Theoretical arguments like this need a more popular framing to carry wide appeal. However, it seems to me that if we can show that ethical regulation does not actually contribute to a better society, but to a waste of public funds, serious information deficits for citizens, and long-term economic and, hence, political decline, then we may have identified a set of arguments that might lead to a more skeptical approach to the self-serving claims of the philosopher kings who sustain that system.
So What Is to Be Done?
If the arguments I have sketched above are to win hearts and minds, they clearly need considerable development and refinement. But there are some practical and immediate things that we ourselves can do, which complement Professor Feeley's vision of a legal strategy.

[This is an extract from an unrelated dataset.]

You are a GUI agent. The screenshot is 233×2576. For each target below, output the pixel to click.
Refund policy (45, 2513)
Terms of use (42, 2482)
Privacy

We must continue to challenge the legitimacy of IRBs—as the neo-institutionalists remind us, legitimacy is the oxygen of organizations and its denial will ultimately asphyxiate them. We should refuse to service them or support additional university resources for them. We should be explicit with research funders about the way in which the scientific validity of our work is being distorted by ethical regulation: funders are committed to supporting high-quality science and are potential allies if they see that this goal is being systematically compromised, particularly if they are disbursing tax dollars. Our journal editors should resist pressure to demand IRB approval as a condition of publication but encourage authors to explain how their work had been weakened or perverted by IRB requirements. Journal pages are precious, but we have an obligation to use them to expose the pressures to do second-rate science, particularly to substitute safe interview methodologies for direct observational data. If we become disciplines that only study what people say, as opposed to what people do, we really might as well pack up and leave everything to the journalists and the novelists. Soyez réaliste, demandez l'impossible.